Erläutern Sie anhand des Textes über Joaquín Orozco, weshalb Kalifornien seit dem 21. August 2012 für ihn „verbotenes Land“ ist. Antworten Sie in ein bis drei Sätzen.

**AUSGEWÄHLTER TEXT**
• • • • •
Joaquín Orozco redet immer noch so, als würde er weiterhin in den USA leben. „Ich bin mit 20 Jahren hierher nach Kalifornien gekommen“, sagt er. Er sitzt im Speisesaal eines vom Salesianerorden betriebenen Hilfswerks in Tijuana, und Kalifornien liegt nur ein paar hundert Meter entfernt. Doch seit dem 21. August 2012 ist es für Orozco verbotenes Land.

An jenem Tag haben US-Behörden den 40-jährigen Schweißer nach Mexiko zurückgeschickt. Seine Heimat hatte er seit zwei Jahrzehnten nicht mehr betreten. Zurück in Kalifornien blieben seine Frau und seine vier Kinder. Zwei von ihnen sind in den USA geboren und besitzen den US-Pass. Orozco hatte sich hochgearbeitet in der Fremde, kurz vor seiner Verhaftung hatte er einen kleinen Handwerksbetrieb eröffnet. Jetzt schneidet er in der Küche des Hilfswerks Brotlaibe. Jede Sekunde bereut er, im Juli 2012 eine Strafe wegen Falschparkens nicht bezahlt zu haben.
• • • • •
**BEREITGESTELLTE ANGABEN**

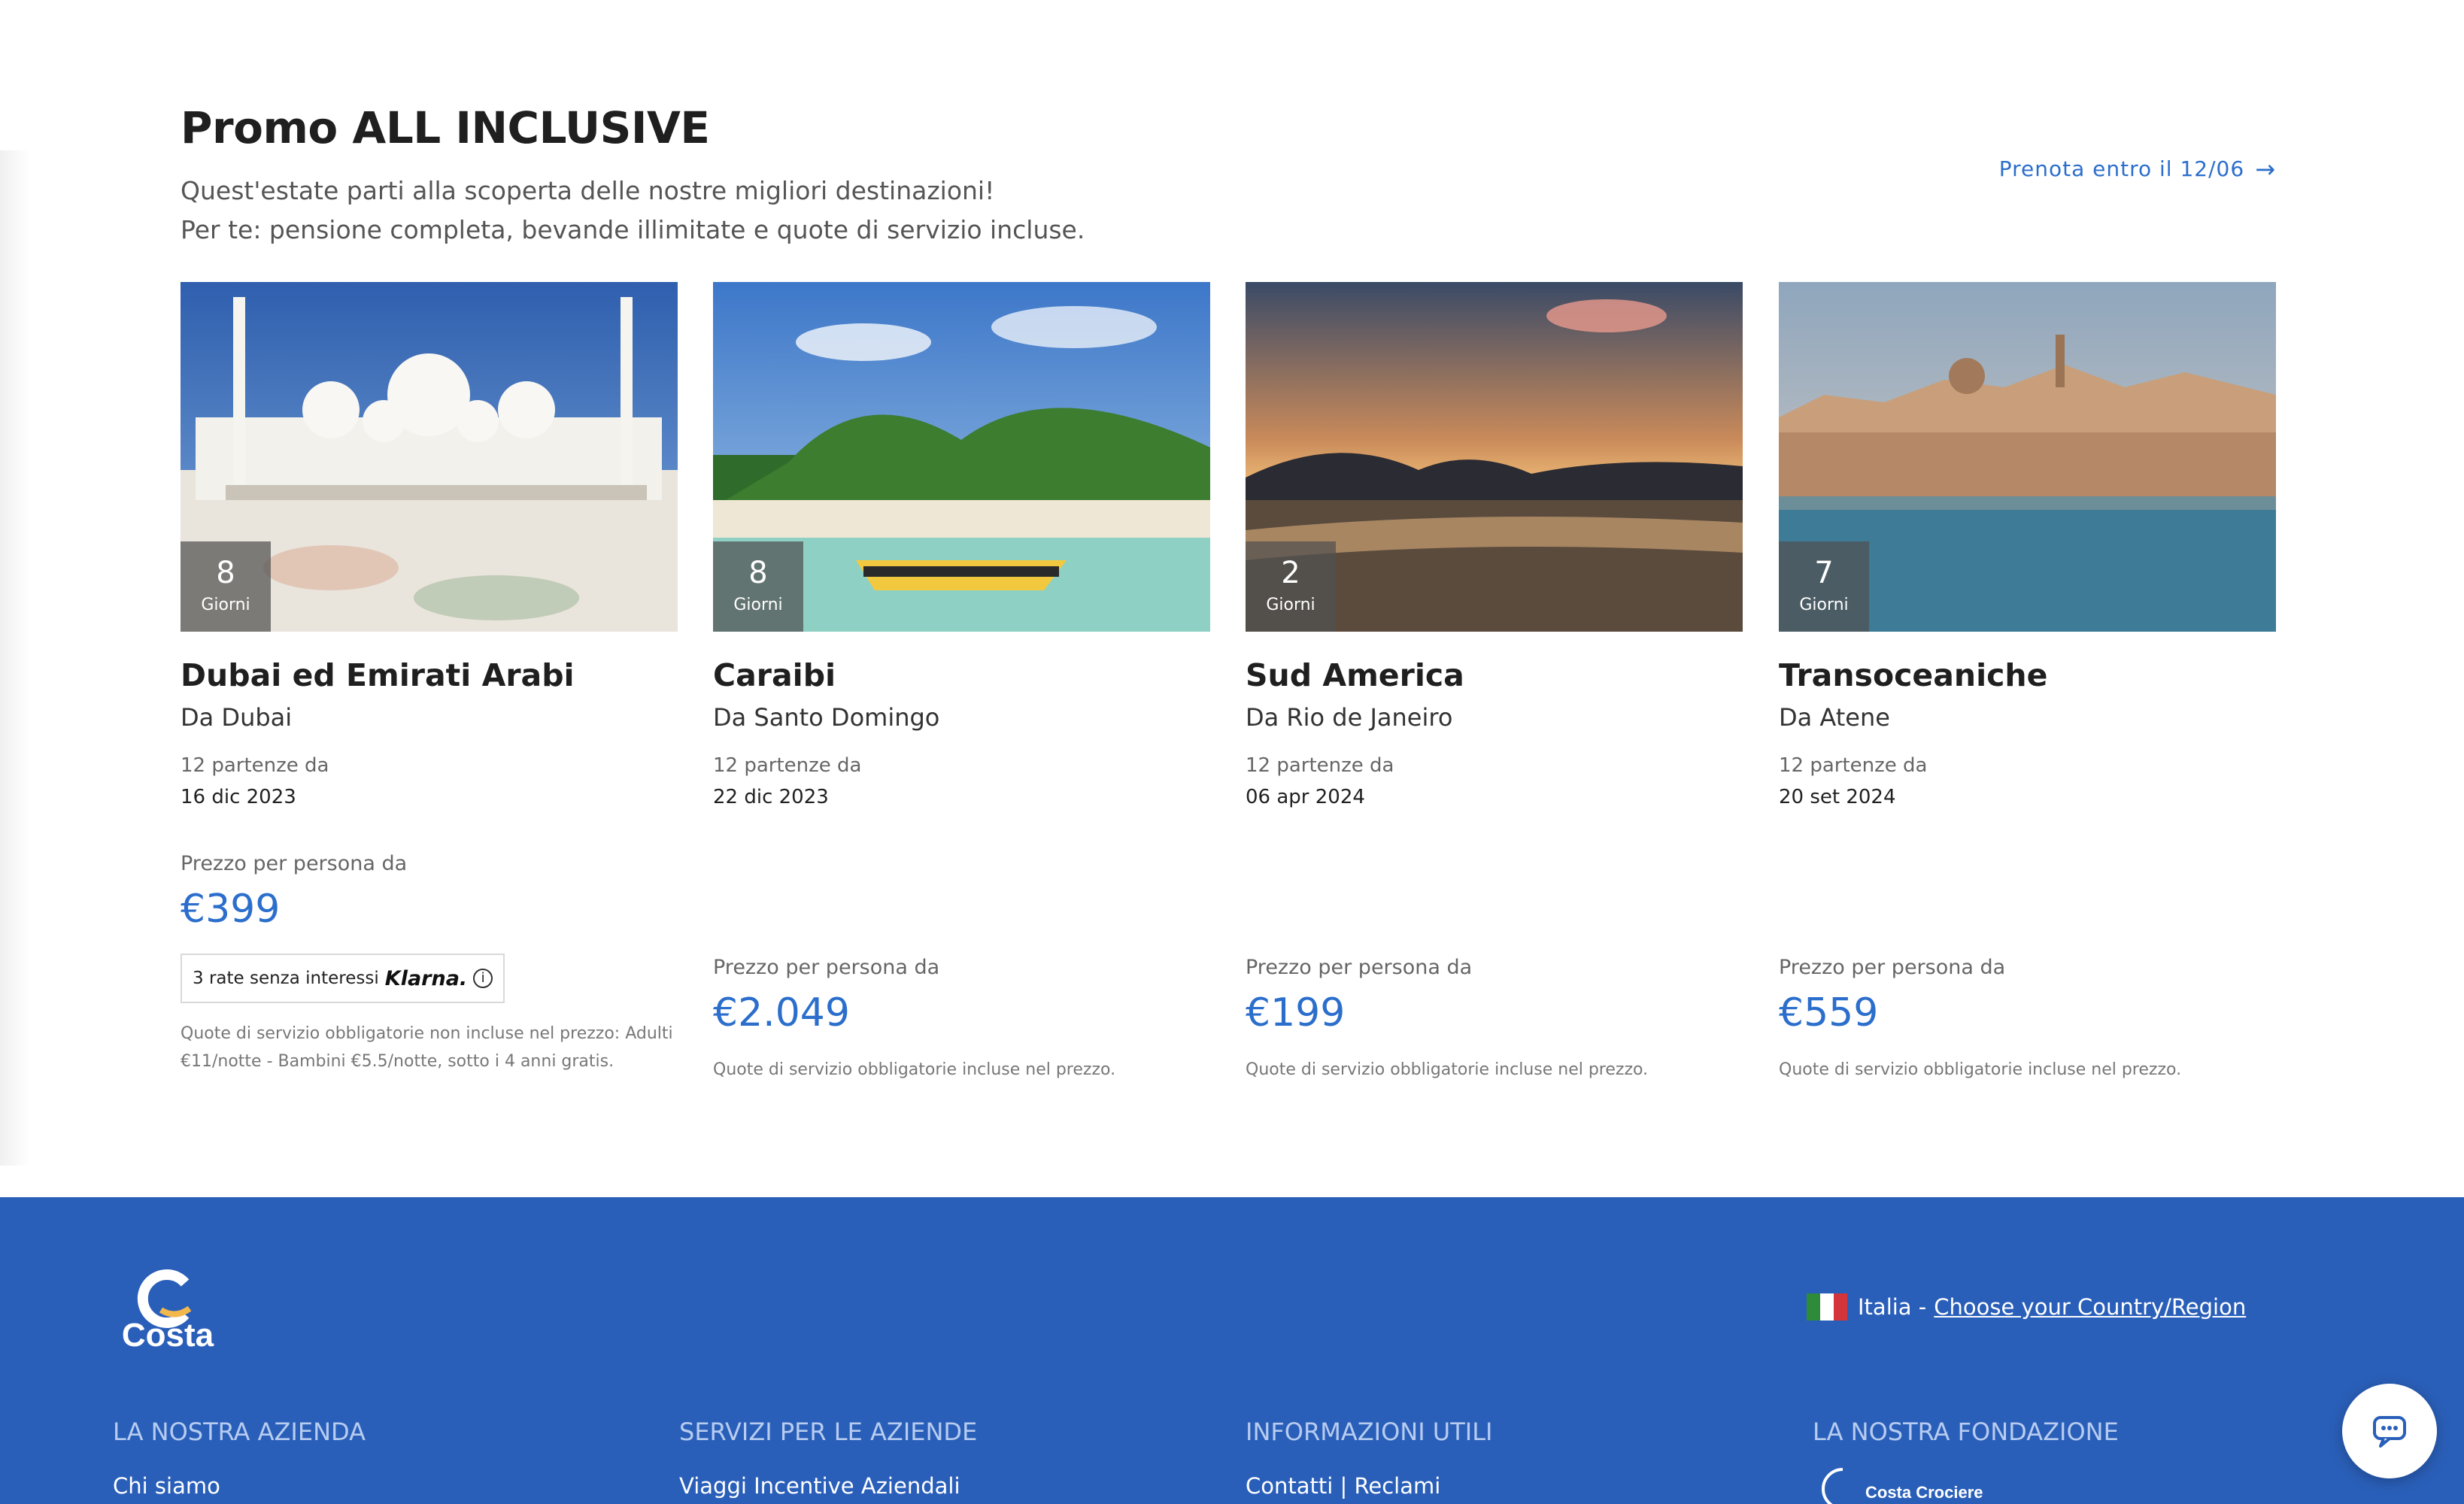  I want to click on footer-column-foundation: LA NOSTRA FONDAZIONE Costa Crociere, so click(1966, 1460). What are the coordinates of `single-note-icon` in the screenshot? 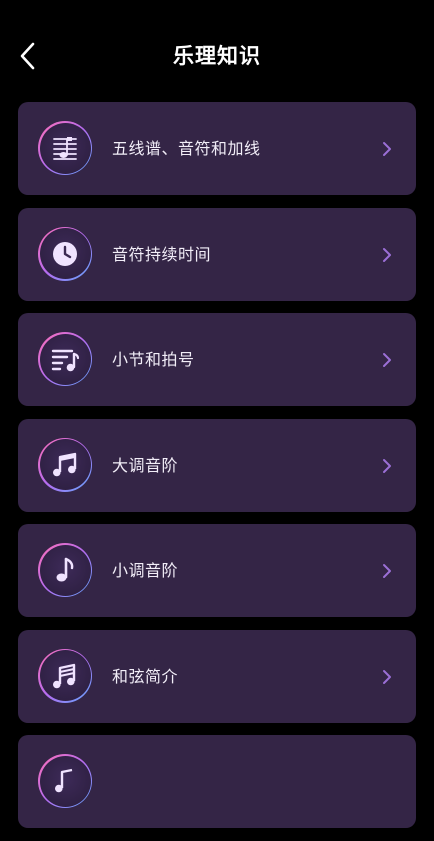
• • • • •
**ERGEBNIS**
An diesem Tag haben US-Behörden Orozco, der mit 20 Jahren nach Kalifornien gekommen war, nach Mexiko zurückgeschickt. Seitdem darf er Kalifornien nicht mehr betreten, obwohl es nur ein paar hundert Meter vom Hilfswerk in Tijuana entfernt liegt und seine Frau und seine vier Kinder dort geblieben sind.